> [Problem statement]:
Please copy the listing word for word from its first line through the line holding "Tiensestraat 171 - Leuven (555, 1006)", with that line included.

> [Records for processing]:
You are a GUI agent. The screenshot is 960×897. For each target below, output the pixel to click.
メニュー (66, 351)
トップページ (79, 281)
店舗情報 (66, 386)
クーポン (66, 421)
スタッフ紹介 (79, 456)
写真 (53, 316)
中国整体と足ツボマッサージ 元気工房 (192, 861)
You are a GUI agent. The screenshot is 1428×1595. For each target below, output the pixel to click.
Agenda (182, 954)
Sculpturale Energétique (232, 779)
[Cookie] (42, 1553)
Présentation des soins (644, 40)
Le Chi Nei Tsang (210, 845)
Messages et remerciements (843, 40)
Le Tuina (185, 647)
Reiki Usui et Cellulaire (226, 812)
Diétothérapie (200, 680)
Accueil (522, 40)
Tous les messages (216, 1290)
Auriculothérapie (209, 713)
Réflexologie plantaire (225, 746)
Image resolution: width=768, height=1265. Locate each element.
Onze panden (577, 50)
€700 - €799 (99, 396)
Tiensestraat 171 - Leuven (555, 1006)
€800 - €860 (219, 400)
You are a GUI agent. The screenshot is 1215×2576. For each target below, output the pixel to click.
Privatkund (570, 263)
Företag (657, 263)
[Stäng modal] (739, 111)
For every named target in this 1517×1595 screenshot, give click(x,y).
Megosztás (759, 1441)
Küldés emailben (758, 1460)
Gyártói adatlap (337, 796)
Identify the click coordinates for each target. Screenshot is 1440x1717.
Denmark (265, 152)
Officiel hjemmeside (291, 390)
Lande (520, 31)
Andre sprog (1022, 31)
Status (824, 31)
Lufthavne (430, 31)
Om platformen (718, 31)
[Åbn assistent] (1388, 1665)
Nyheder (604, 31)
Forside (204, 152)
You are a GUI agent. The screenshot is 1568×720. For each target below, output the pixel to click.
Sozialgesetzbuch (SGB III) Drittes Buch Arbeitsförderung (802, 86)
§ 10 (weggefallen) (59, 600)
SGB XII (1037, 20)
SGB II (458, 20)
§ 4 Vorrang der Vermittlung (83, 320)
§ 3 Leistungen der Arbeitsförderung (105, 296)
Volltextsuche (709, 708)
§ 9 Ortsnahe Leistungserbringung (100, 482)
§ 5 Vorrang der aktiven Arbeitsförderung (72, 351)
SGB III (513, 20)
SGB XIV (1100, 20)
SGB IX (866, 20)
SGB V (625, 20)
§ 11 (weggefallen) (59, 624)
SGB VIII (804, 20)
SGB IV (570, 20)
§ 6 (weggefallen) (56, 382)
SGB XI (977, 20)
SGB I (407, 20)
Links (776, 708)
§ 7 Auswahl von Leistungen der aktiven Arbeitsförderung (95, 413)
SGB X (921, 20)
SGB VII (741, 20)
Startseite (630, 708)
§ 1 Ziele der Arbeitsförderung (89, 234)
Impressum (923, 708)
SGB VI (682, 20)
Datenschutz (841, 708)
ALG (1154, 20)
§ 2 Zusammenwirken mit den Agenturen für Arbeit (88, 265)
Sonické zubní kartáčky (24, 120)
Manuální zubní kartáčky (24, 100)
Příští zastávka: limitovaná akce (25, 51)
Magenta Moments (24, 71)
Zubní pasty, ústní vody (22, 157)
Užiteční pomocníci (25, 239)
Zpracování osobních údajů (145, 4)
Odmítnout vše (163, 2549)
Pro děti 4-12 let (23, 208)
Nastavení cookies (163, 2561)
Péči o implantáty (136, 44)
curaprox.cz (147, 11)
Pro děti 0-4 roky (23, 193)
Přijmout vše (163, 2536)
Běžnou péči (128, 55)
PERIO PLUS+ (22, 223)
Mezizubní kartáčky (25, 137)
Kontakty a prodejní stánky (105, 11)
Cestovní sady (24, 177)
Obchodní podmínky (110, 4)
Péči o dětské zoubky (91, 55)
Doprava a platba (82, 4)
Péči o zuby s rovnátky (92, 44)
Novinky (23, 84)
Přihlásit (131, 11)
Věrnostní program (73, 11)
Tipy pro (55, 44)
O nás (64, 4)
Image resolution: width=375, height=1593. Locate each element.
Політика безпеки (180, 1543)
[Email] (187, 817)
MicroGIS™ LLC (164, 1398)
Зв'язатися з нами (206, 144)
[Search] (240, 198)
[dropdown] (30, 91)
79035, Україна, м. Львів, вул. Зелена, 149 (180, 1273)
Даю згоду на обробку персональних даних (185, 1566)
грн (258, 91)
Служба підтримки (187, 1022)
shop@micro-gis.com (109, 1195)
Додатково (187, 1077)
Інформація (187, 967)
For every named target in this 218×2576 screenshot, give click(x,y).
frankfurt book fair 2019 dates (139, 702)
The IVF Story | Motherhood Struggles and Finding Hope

> [Reply to the exercise]:
You are a GUI agent. The screenshot is 960×897. For each target below, output the pixel to click.
メニュー (66, 351)
トップページ (79, 281)
店舗情報 (66, 386)
クーポン (66, 421)
スタッフ紹介 (79, 456)
写真 (53, 316)
中国整体と足ツボマッサージ 元気工房 (192, 861)
You are a GUI agent. The screenshot is 1428×1595. For each target below, output the pixel to click.
Agenda (182, 954)
Sculpturale Energétique (232, 779)
[Cookie] (42, 1553)
Présentation des soins (644, 40)
Le Chi Nei Tsang (210, 845)
Messages et remerciements (843, 40)
Le Tuina (185, 647)
Reiki Usui et Cellulaire (226, 812)
Diétothérapie (200, 680)
Accueil (522, 40)
Tous les messages (216, 1290)
Auriculothérapie (209, 713)
Réflexologie plantaire (225, 746)
Image resolution: width=768, height=1265. Locate each element.
Onze panden (577, 50)
€700 - €799 (99, 396)
Tiensestraat 171 - Leuven (555, 1006)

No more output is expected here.